The owner doesn't have to remember any of it. The system remembers.
Hard part #2 — OCR for handwritten milking sheets
Workers don't always use the app. Sometimes they jot milking on paper. We didn't want to lose that data, so we built an OCR importer that reads handwritten cow IDs and litre counts off a photo of the sheet. The hard part wasn't the OCR — that's a service call. The hard part was validation and error handling: what if the OCR misreads a cow ID? What if a cow ID exists but doesn't match an actual cow in the database? What if the litre count is unreasonably high (e.g. 200 litres — clearly an OCR error)? What if the date is missing or wrong?
We built a review-and-approve flow: OCR runs, the system flags every entry that looks suspicious, the owner reviews them on screen, makes corrections, and only then does the data go live. This means OCR can be wrong sometimes and the data stays clean.
Hard part #3 — Two front-ends, one brain, no drift
Building two separate front-ends (desktop + mobile) is dangerous. The two can drift apart if you're not careful — the desktop adds a new feature, the mobile doesn't have it, the team has to remember to update both. This is how most "we have a web app and a mobile app" projects rot over time.
We avoided this by being strict about one rule: all logic lives in the backend. The front-ends only render and submit. New features get added to the backend once. Both front-ends pick them up immediately. Alerts get computed in the backend, not in the apps. The chatbot lives in the backend. The OCR lives in the backend. Reports get generated in the backend.
The desktop app and the mobile app are essentially two different "skins" over the same brain. Worker logs a milking on mobile → backend stores it → desktop dashboard updates → alerts recalculate → owner gets a Telegram push if anything urgent.
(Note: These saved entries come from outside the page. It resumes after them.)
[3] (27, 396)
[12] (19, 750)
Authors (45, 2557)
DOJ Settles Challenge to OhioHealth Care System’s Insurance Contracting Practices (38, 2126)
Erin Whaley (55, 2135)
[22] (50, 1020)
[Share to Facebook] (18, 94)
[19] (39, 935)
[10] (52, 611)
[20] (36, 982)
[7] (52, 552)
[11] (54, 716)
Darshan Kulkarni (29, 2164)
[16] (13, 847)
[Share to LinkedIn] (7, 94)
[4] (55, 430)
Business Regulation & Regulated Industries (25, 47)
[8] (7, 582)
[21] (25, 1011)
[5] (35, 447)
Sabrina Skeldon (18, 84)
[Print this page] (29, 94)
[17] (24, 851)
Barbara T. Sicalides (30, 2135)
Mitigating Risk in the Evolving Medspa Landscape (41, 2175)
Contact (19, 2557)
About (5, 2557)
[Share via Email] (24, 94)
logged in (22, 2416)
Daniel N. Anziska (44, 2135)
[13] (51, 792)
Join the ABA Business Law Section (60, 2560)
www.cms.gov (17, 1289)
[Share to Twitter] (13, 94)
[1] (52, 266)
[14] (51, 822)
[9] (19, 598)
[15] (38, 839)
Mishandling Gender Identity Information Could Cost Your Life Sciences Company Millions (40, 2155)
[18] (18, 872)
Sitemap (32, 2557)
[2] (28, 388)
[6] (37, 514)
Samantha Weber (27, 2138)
All of it happens through the same one backend, so there's no chance of the two apps disagreeing.
The outcome
- Live in production at the gaushala in Coimbatore. 480+ cows being tracked daily.
- Two coordinated apps — desktop for the office, mobile for the shed — both running off the same backend with no drift.
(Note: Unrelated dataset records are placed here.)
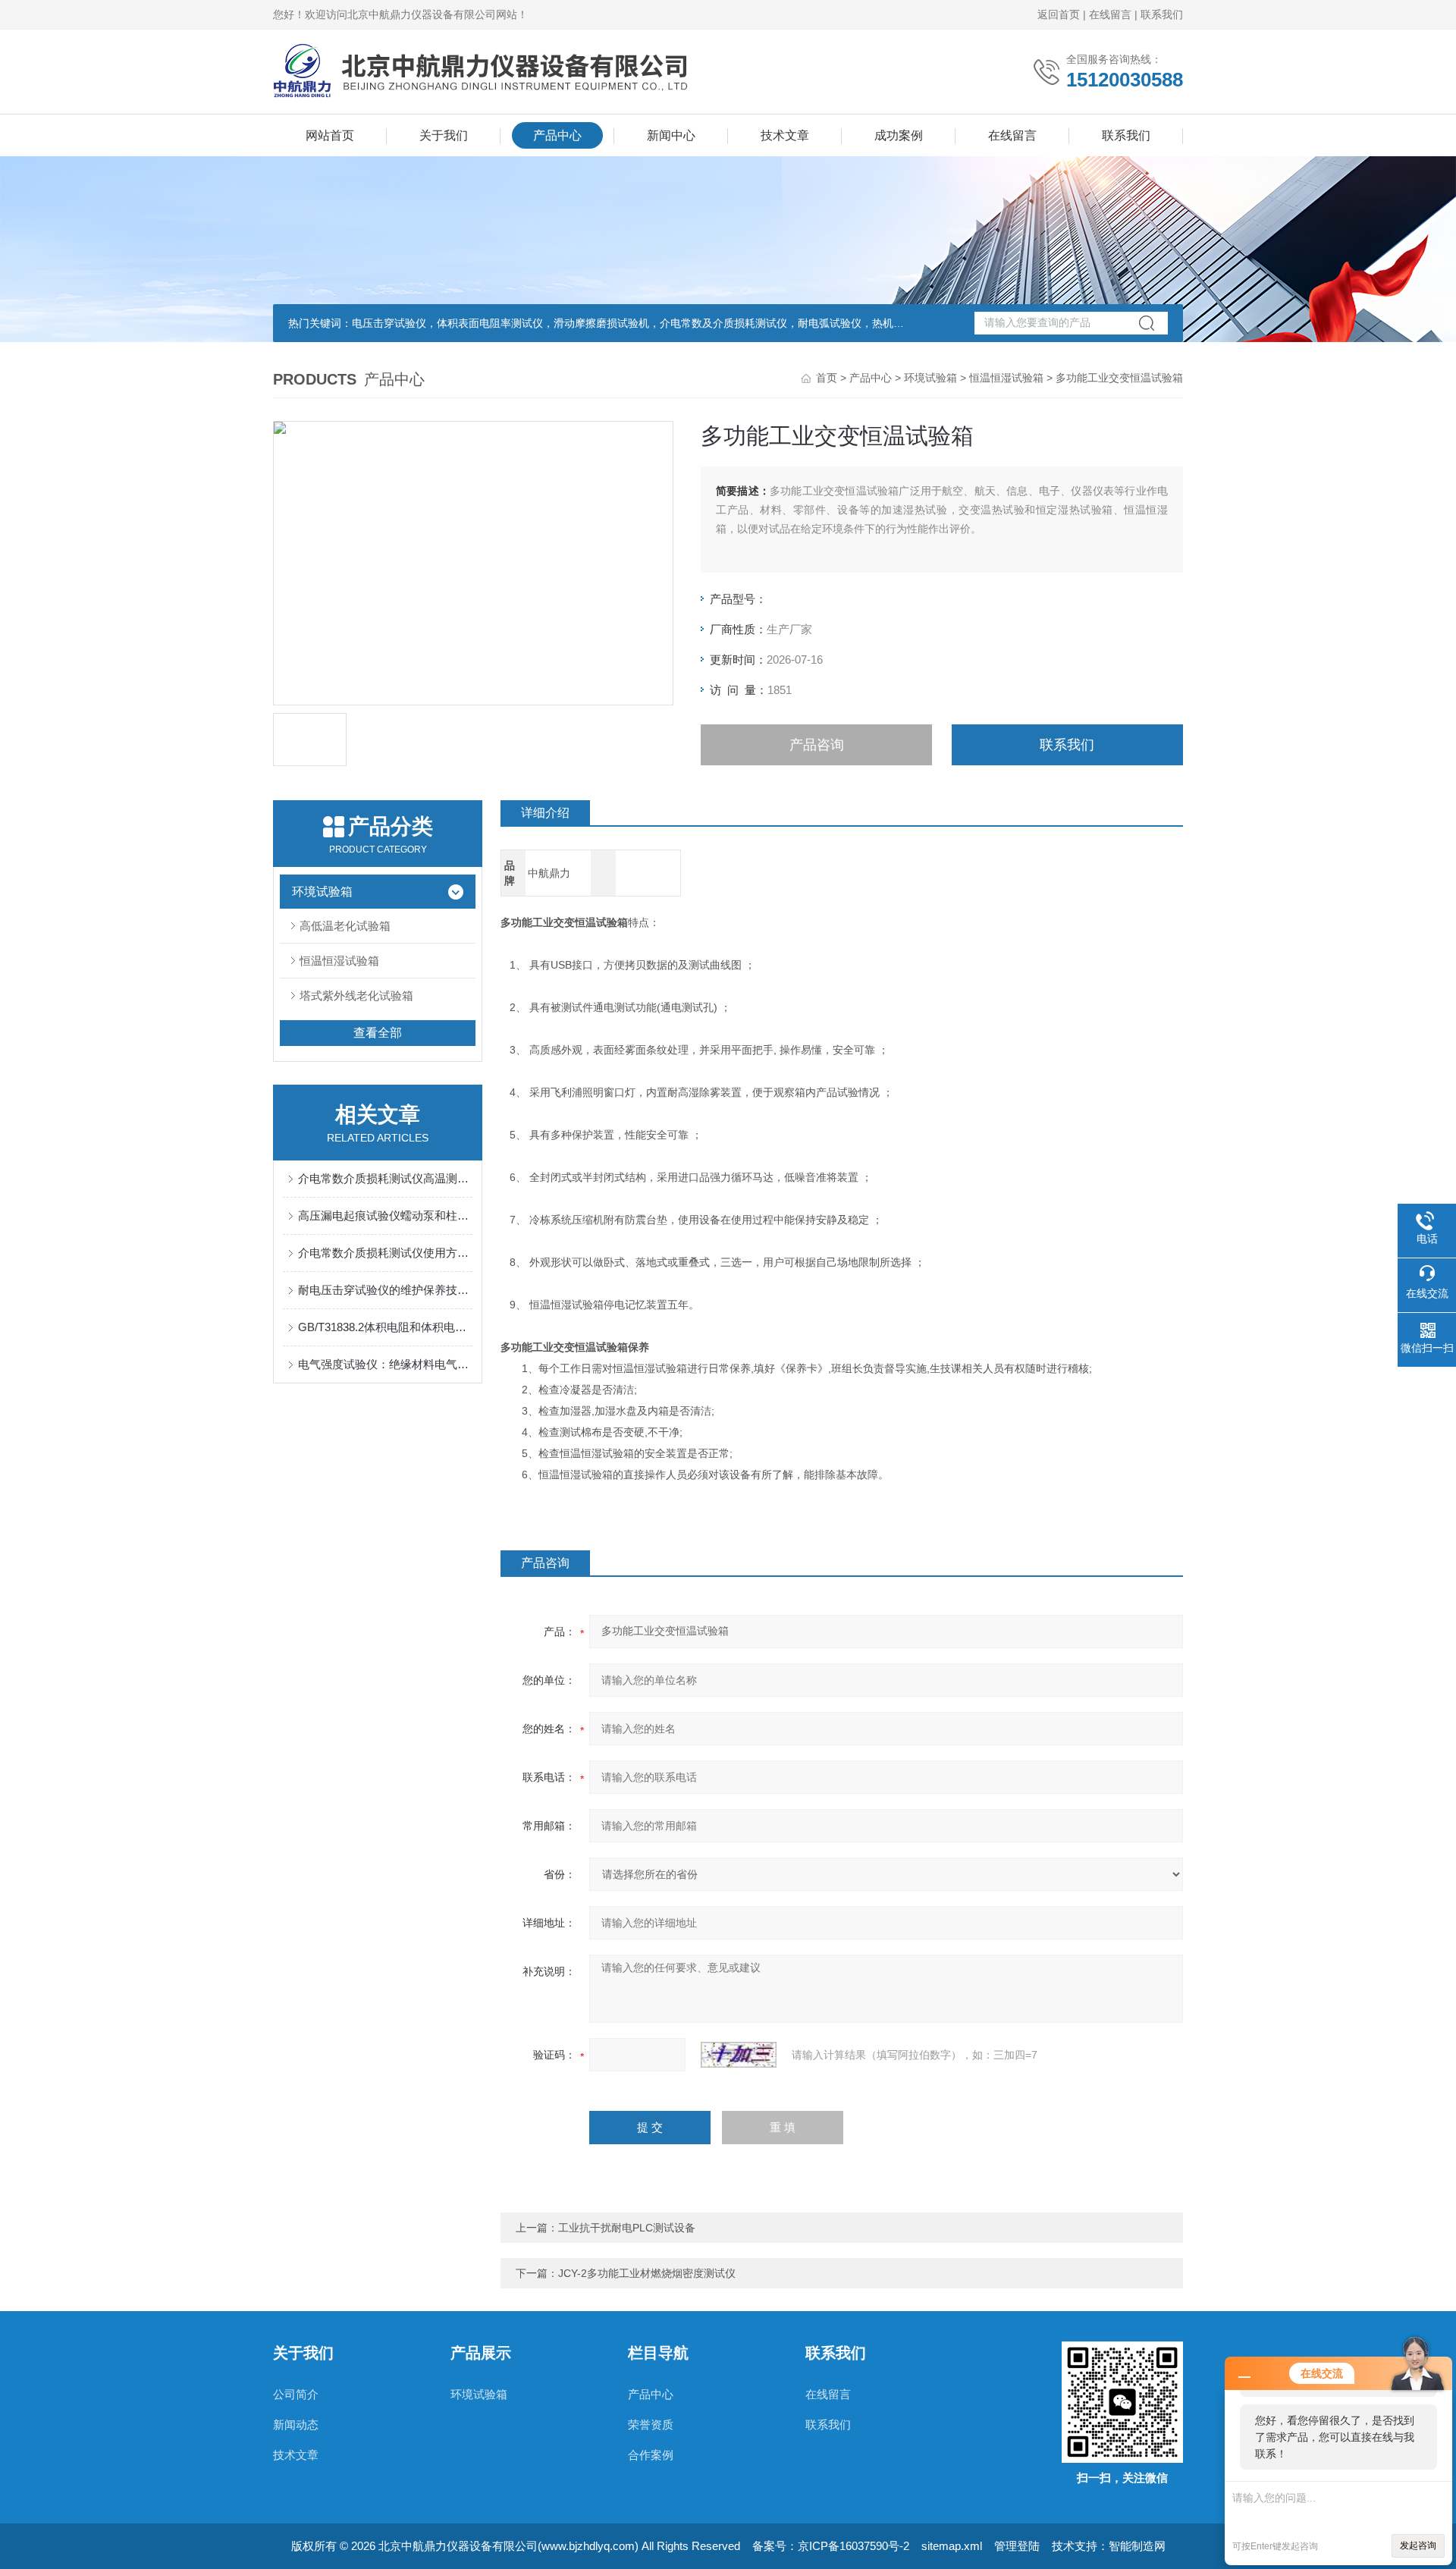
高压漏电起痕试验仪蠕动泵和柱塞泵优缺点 (385, 1215)
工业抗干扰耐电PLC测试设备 (626, 2228)
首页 (826, 378)
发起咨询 (1418, 2545)
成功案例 (898, 135)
- Replaced paper notebooks for milking, breeding, medical records, vaccinations, and reports.
- Automatic alerts for 10+ different cattle care events — calving, vaccinations, deworming, AI timing, follow-ups — that the owner doesn't have to remember or schedule.
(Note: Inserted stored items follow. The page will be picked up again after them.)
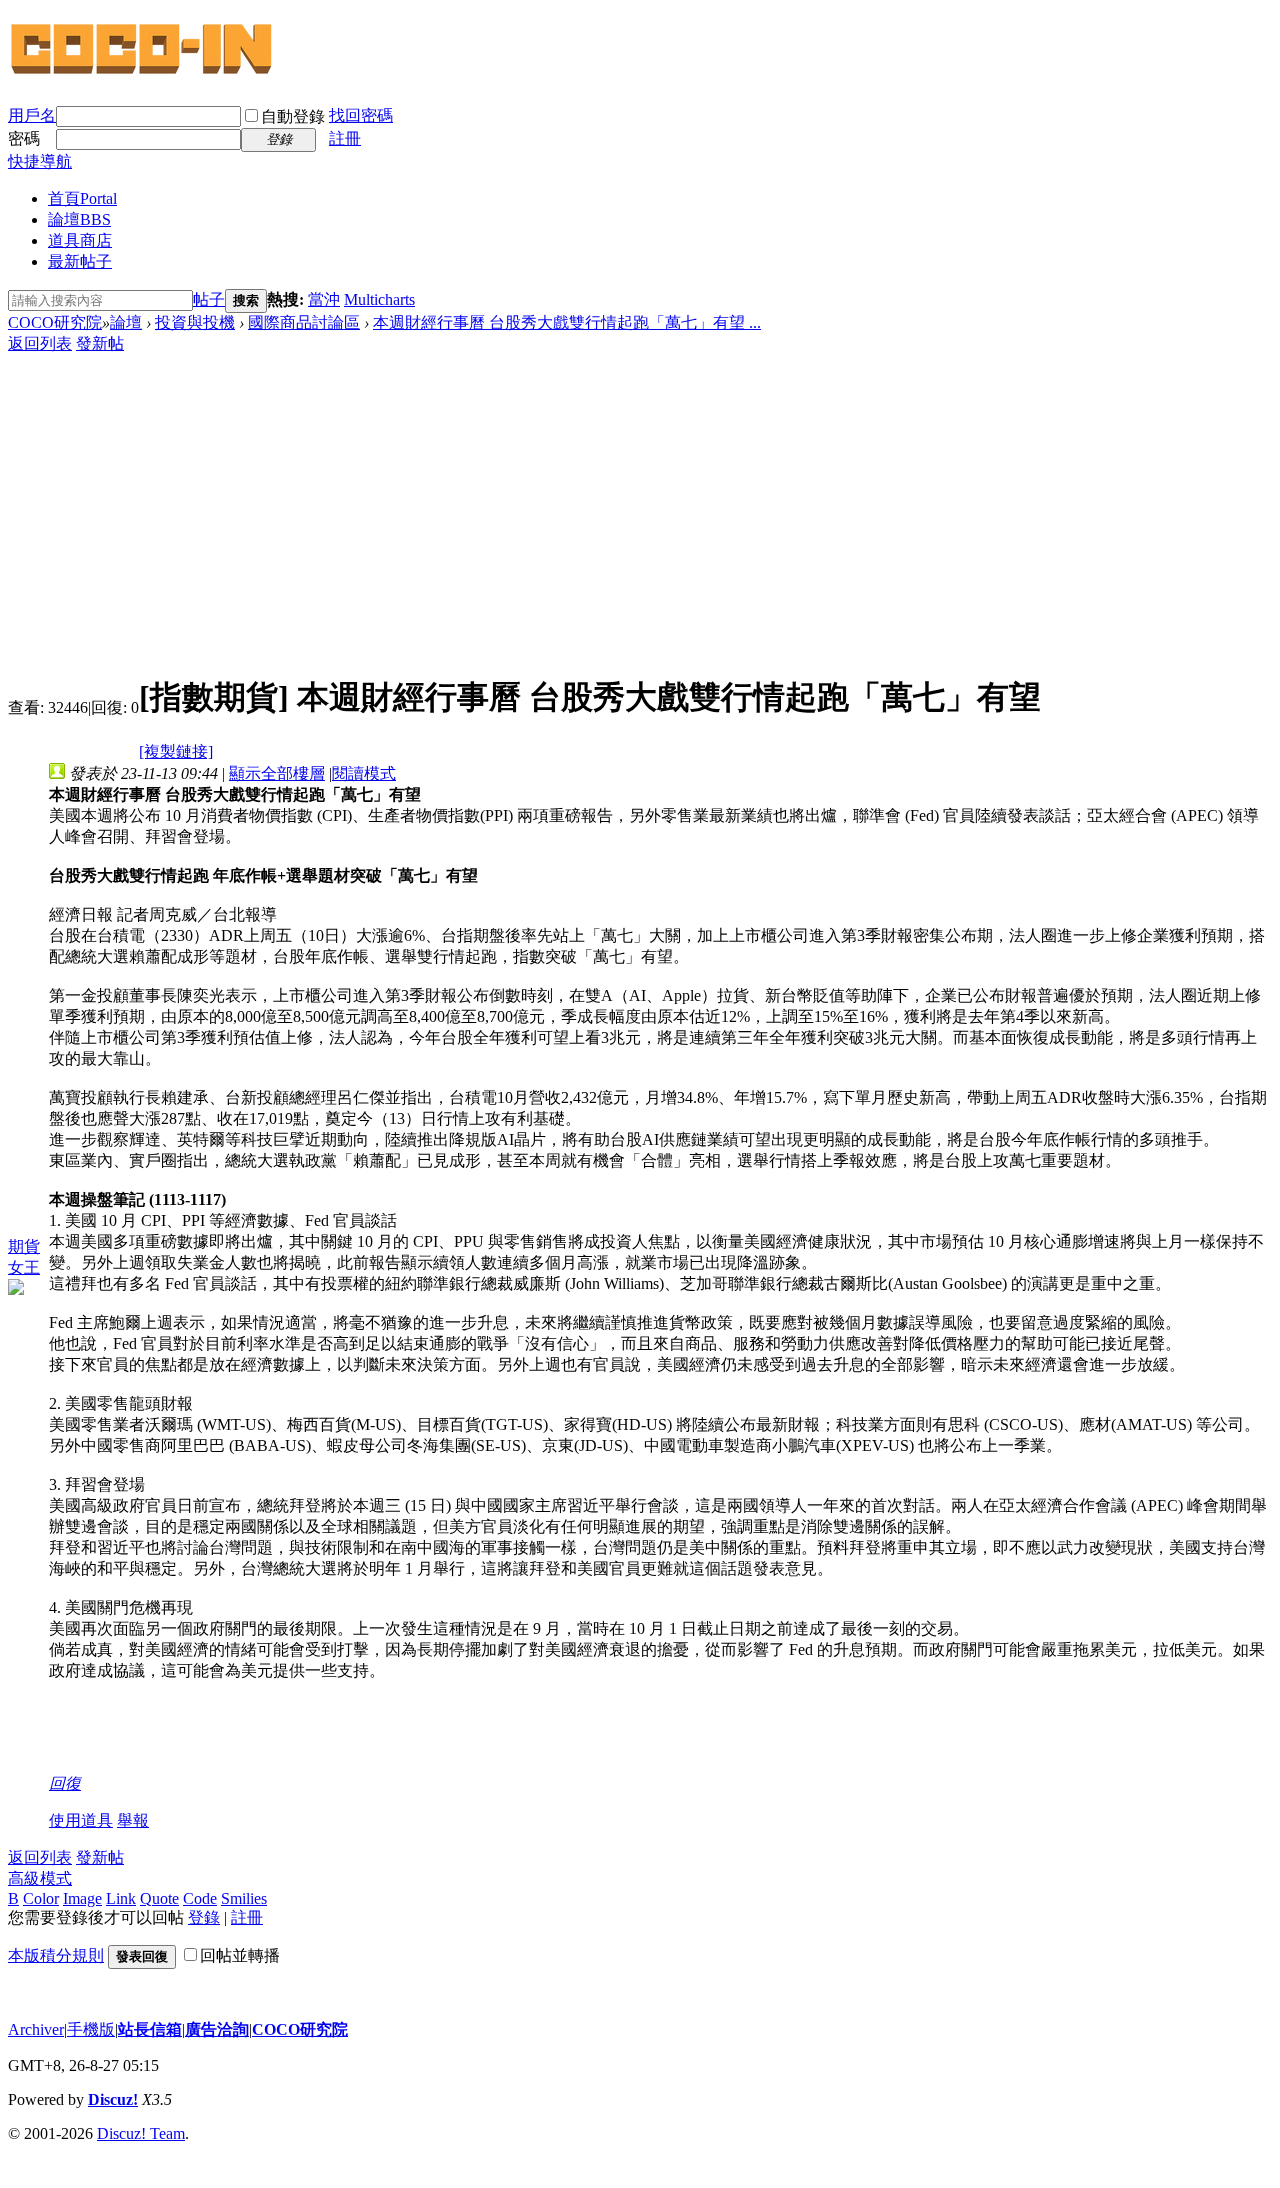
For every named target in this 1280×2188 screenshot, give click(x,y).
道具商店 (80, 240)
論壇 (79, 219)
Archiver (36, 2029)
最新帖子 (80, 261)
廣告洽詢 (217, 2029)
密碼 (24, 138)
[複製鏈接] (176, 751)
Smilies (244, 1898)
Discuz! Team (141, 2133)
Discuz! (113, 2099)
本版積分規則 (56, 1955)
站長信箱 (150, 2029)
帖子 (209, 299)
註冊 (345, 138)
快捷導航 (40, 161)
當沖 (324, 299)
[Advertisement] (640, 505)
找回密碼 (361, 115)
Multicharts (379, 299)
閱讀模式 (364, 773)
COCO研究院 (55, 322)
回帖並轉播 (240, 1955)
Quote (159, 1898)
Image (82, 1898)
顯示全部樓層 (277, 773)
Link (121, 1898)
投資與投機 (195, 322)
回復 (65, 1783)
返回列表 (40, 343)
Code (200, 1898)
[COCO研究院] (143, 72)
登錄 (204, 1917)
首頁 (82, 198)
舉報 (133, 1820)
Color (41, 1898)
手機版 (91, 2029)
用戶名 (32, 115)
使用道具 (81, 1820)
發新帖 (100, 343)
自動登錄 (293, 116)
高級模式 (40, 1878)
- Telegram integration so the owner gets pushed the most critical alerts straight to his phone.
- AI chatbot that answers natural-language questions about the live data — "how many GIR cows do we have?" or "which calves need deworming this week?"
- OCR import for the days when somebody still jots milking on paper.
- Three user roles with proper access control.
- A real morning-coffee dashboard with 10+ widgets pulling live data.
- PDF reports the owner can print or email — daily milking sheets, monthly milk reports, breeding histories, medical histories.
- Full lineage tracking going back generations, automatic when a calf is born from a logged calving event.
The bigger outcome: a real working livestock business stopped running on memory and paper and started running on a system. The owner can step away for a week and the operation keeps going — alerts keep firing, workers keep logging, the dashboard keeps updating, and nothing falls through the cracks.
This is the kind of project most software agencies won't take on because "it's just a small farm." We took it on because we believed real Indian businesses deserve real software, not generic SaaS subscriptions designed for someone else.